> **Excerpt to read**
# Planning 79 GMC Van Conversion...



## Guest (Oct 28, 2010)

Awwww, heck your budget may not even get enough batteries for your needs. I assume you need the distance at more than 30 mph. It is quite possible but will be expensive. Even used parts and such. Mostly the batteries will be the worst expense. If your Van is a rust bucket don't bother. Be sure it is in excellent condition. Hope it's not another converted junker. Too many of those already. Might try something smaller like a VW Bug in good condition. Might try a Honda Civic S. Those sporty little cars just beg to be electric. Look good too. Not a Tesla but well in the affordable range of most folks. Just think about why you want such a large vehicle for your first conversion. 

Pete


----------



## Guest (Oct 28, 2010)

Is your VAN something you REALLY want? Is it really practical? Are you looking for practical?


----------



## The Toecutter (May 30, 2010)

Costco sells a 220AH 6V flooded lead acid battery that is somewhat comparable to a Trojan T105; it is not a very robust battery, so it may give you some operating cost issues(< 3 years life), but at under $80/each, you could get your van on the road with the range that you want(@ 35 mph) with about $3,000 worth of them.

> **Set exercise**
Can you repeat the van conversion thread word for word, starting at "# Planning 79" and ending at "your first conversion."? The material below was taken from a separate source.

(Dataset rows)

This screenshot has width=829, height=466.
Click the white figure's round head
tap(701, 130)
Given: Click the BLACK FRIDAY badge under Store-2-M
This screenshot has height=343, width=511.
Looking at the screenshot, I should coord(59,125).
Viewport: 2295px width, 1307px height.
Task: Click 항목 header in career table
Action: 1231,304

> **Expected answer**
# Planning 79 GMC Van Conversion...



## Guest (Oct 28, 2010)

Awwww, heck your budget may not even get enough batteries for your needs. I assume you need the distance at more than 30 mph. It is quite possible but will be expensive. Even used parts and such. Mostly the batteries will be the worst expense. If your Van is a rust bucket don't bother. Be sure it is in excellent condition. Hope it's not another converted junker. Too many of those already. Might try something smaller like a VW Bug in good condition. Might try a Honda Civic S. Those sporty little cars just beg to be electric. Look good too. Not a Tesla but well in the affordable range of most folks. Just think about why you want such a large vehicle for your first conversion.